### Passage provided
* * * * * * *
(I am not reducing the thread as it contains quite interesting
discussion - so, you might have to fish for inline comments...)
On Thursday 12 July 2018 08:38 PM, Gaëtan Rivet wrote:
Hi Shreyansh,
On Thu, Jul 12, 2018 at 04:28:27PM +0530, Shreyansh Jain wrote:
On Thursday 12 July 2018 03:15 AM, Gaetan Rivet wrote:
Use the iteration hooks in the abstraction layers to perform the
requested filtering on the internal device lists.
Signed-off-by: Gaetan Rivet <gaetan.ri...@6wind.com>
---
lib/librte_eal/common/eal_common_dev.c | 168 ++++++++++++++++++++++++
lib/librte_eal/common/include/rte_dev.h | 26 ++++
lib/librte_eal/rte_eal_version.map | 1 +
3 files changed, 195 insertions(+)
diff --git a/lib/librte_eal/common/eal_common_dev.c
b/lib/librte_eal/common/eal_common_dev.c
index 63e329bd8..b78845f02 100644
--- a/lib/librte_eal/common/eal_common_dev.c
+++ b/lib/librte_eal/common/eal_common_dev.c
@@ -45,6 +45,28 @@ static struct dev_event_cb_list dev_event_cbs;
/* spinlock for device callbacks */
static rte_spinlock_t dev_event_lock = RTE_SPINLOCK_INITIALIZER;
+struct dev_next_ctx {
+ struct rte_dev_iterator *it;
+ const char *bus_str;
+ const char *cls_str;
+};
+
+#define CTX(it, bus_str, cls_str) \
+ (&(const struct dev_next_ctx){ \
+ .it = it, \
+ .bus_str = bus_str, \
+ .cls_str = cls_str, \
+ })
+
+#define ITCTX(ptr) \
+ (((struct dev_next_ctx *)(intptr_t)ptr)->it)
+
+#define BUSCTX(ptr) \
+ (((struct dev_next_ctx *)(intptr_t)ptr)->bus_str)
+
+#define CLSCTX(ptr) \
+ (((struct dev_next_ctx *)(intptr_t)ptr)->cls_str)
+
static int cmp_detached_dev_name(const struct rte_device *dev,
const void *_name)
{
@@ -398,3 +420,149 @@ rte_dev_iterator_init(struct rte_dev_iterator *it,
get_out:
return -rte_errno;
}
+
+static char *
+dev_str_sane_copy(const char *str)
+{
+ size_t end;
+ char *copy;
+
+ end = strcspn(str, ",/");
+ if (str[end] == ',') {
+ copy = strdup(&str[end + 1]);
+ } else {
+ /* '/' or '\0' */
+ copy = strdup("");
+ }
Though it doesn't change anything functionally, if you can separate blocks
of if-else with new lines, it really makes it easier to read.
* * * * * * *
### Data shown
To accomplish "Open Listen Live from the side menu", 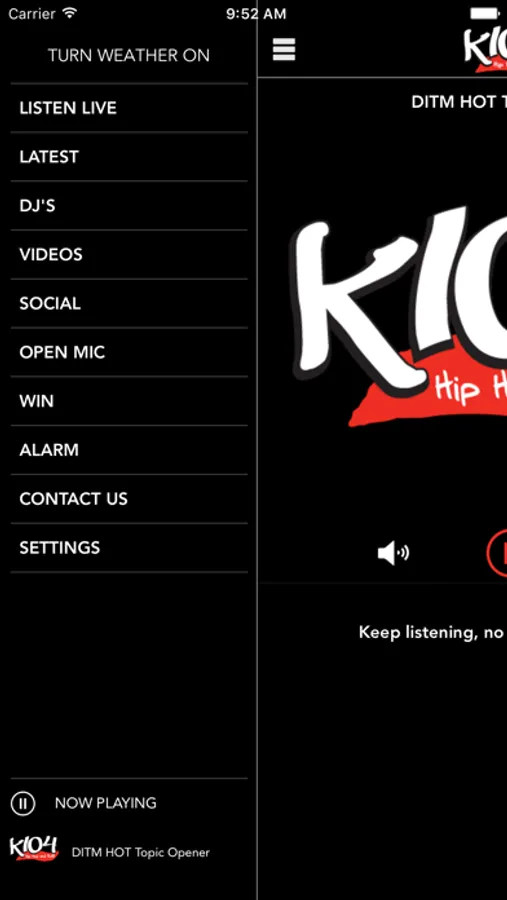I will pos(129,108).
* * * * * * *
### Your tasks
A. From the patch review thread, copy word for word the part starting at "Signed-off-by: Gaetan Rivet" and ending at "changed, 195 insertions(+)".
B. In the patch review thread, why does the reviewer suggest putting blank lines between the if-else blocks in the new copy function?
C. Pick up the patch review thread from its last sentence and carry it on.

### Per-task outputs
A.
Signed-off-by: Gaetan Rivet <gaetan.ri...@6wind.com>
---
lib/librte_eal/common/eal_common_dev.c | 168 ++++++++++++++++++++++++
lib/librte_eal/common/include/rte_dev.h | 26 ++++
lib/librte_eal/rte_eal_version.map | 1 +
3 files changed, 195 insertions(+)

B. The reviewer admits the change does nothing to how the code works. The reason given is that separating the if-else blocks with new lines makes the code much easier to read.

C.
Like here...
sure,
+ if (copy == NULL) {
+ rte_errno = ENOMEM;
+ } else {
+ char *slash;
+
+ slash = strchr(copy, '/');
+ if (slash != NULL)
+ slash[0] = '\0';
+ }
+ return copy;
+}
+
+static int
+class_next_dev_cmp(const struct rte_class *cls,
+ const void *ctx)
+{
+ struct rte_dev_iterator *it;
+ const char *cls_str = NULL;
+ void *dev;
+
+ if (cls->dev_iterate == NULL)
+ return 1;
+ it = ITCTX(ctx);
+ cls_str = CLSCTX(ctx);
+ dev = it->class_device;
+ /* it->cls_str != NULL means a class
+ * was specified in the devstr.
+ */
+ if (it->cls_str != NULL && cls != it->cls)
+ return 1;
+ /* If an error occurred previously,
+ * no need to test further.
+ */
+ if (rte_errno != 0)
+ return -1;
I am guessing here by '..error occurred previously..' you mean sane_copy. If
so, why wait until this point to return? Anyway the caller (rte_bus_find,
probably) would only look for '0' or non-zero.
No, rte_errno could be set by a bus / class implementation, for any
error occurring during a call to dev_iterate: maybe a device was lost
(hotplugged), etc. The return value of dev_iterate() cannot transmit an
error as not matching a filter is not an error. The only error channel
is rte_errno.
sane_copy was already checked before and should be cleared at this
point.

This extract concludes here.